Last week, Aaron repaired the greenhouse door and we stripped it of cobwebs and bugs. We spent days cultivating the garden and Aaron made good on his promise of raised beds, three feet by five feet by ten inches deep, made of white cedar that will one day house cucumbers and zucchini. But not this year. It’s far too late in the season to grow produce this year and so for now we buy it from any number of tatty roadside farm stands. We live two miles from town and even though the population around here expands sevenfold in the summer months thanks to a healthy tourist population, outside town it’s still mainly rural, long stretches of open country roads that intersect with nothing but sky.

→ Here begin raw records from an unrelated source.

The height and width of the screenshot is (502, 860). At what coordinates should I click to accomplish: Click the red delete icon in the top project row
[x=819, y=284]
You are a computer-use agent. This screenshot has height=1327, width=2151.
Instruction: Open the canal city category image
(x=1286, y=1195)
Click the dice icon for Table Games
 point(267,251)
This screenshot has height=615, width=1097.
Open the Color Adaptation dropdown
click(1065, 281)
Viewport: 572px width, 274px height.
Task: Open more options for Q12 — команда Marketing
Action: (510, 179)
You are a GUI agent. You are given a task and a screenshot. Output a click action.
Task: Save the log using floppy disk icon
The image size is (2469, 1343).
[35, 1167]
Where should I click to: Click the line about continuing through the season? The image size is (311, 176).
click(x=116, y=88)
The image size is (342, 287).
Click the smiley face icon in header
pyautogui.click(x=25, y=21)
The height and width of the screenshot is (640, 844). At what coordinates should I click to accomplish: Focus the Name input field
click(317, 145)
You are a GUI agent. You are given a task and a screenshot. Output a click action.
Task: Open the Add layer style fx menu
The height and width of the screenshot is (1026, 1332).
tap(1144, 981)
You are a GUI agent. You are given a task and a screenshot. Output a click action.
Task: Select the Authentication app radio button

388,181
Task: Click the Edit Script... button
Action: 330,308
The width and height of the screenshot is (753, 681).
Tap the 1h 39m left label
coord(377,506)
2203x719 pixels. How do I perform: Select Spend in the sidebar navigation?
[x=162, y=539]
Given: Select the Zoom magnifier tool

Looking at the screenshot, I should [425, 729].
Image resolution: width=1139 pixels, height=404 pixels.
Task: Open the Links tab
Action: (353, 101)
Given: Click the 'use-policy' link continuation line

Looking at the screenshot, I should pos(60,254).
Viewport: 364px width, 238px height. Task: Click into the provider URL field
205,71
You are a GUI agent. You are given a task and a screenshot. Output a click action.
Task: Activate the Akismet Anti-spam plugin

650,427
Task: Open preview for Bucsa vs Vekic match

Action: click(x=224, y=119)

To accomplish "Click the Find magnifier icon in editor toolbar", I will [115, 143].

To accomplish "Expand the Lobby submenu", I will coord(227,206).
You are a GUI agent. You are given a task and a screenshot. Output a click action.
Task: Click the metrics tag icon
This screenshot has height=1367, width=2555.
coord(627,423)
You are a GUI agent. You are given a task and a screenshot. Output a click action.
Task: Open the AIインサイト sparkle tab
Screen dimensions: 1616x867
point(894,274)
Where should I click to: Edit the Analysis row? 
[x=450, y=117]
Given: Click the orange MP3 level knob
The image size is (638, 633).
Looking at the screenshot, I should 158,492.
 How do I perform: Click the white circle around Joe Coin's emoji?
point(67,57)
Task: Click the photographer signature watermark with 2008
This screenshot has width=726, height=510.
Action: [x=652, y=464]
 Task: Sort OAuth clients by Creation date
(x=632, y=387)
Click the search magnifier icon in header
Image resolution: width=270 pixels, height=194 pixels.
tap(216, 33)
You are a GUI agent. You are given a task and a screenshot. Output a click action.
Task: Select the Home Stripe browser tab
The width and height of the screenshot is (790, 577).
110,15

Instead of planting produce this year, Aaron and I sowed perennial seeds to enjoy next year: baby’s breath and lavender and hollyhocks because all the fences and cottages around here, it seems, are flanked with hollyhocks. We placed them in peat pots of gardening soil in the greenhouse and set them in the sunniest spot we could find. In a month or so, we’ll transplant them to the garden. They won’t bloom for some time, not until next spring. But still, I stand hopeful in the greenhouse, staring at the peat pots, imagining what might be happening beneath the soil’s surface, whether the seeds’ roots are taking hold, pushing down into the soil to anchor the seedling to this world, or if the seed has merely shriveled up and died in there, a dead embryo in its mother’s womb.
As I clear out the last of my birth control pills and run a hand across what I imagine to be my uterus, I wonder what is happening inside there too.
I had Mom cremated at her request. I carry her around now in a rhubarb glazed clay urn with a cork in the top, one she bought for herself when the cancer spread. It’s cylindrical and inconspicuous, the cork stuck on with an ample amount of Gorilla glue so I don’t lose Mom by chance.
Mom had two wishes when she died, ones she let slip in the last brief moments of consciousness before she drifted off to sleep, a sleep from which she would never wake up. One, that she be cremated and lobbed from the back end of the Washington Island Ferry and into Death’s Door. And two, that I find myself and figure out who I am. The second hinged on the esoteric and didn’t make obvious sense. I blamed the drugs for it, that and the imminence of death.
I’m nowhere near accomplishing either, though I filled out a college application online. But I have no plans of parting with Mom’s remains anytime soon. She’s the only thing of value I have left.
I haven’t slept in four days, not since some doctor took pity on me and offered me a pill. Three if you count the one where I nearly nodded off at the laundromat waiting for clothes to dry, anesthetized by the sound of sweaters tumbling around a dryer. The effects are obnoxious. I’m tired. I’m grumpy. I can focus on nothing and my reaction time is slow. I’ve lost the ability to think.
Yesterday, a package arrived from UPS and the driver asked me to sign for it. He stood before me, shoving a pen and a slip of paper up under my nose and I could only stare, unable to put two and two together. He said it again. Can you sign for it? He forced the pen into my hand. He pointed at the signature line. For a third time, he asked me to sign.
And even then I scribbled with the cap still on the pen. The man had to snatch it from my hand and uncap it.
I’m pretty sure I’ve begun to see things too. Things that might not be real, that might not be there. A millipede dashing across the tabletop, an ant on the kitchen floor. Sudden movements, immediate and quick, but the minute I turn, they’re gone.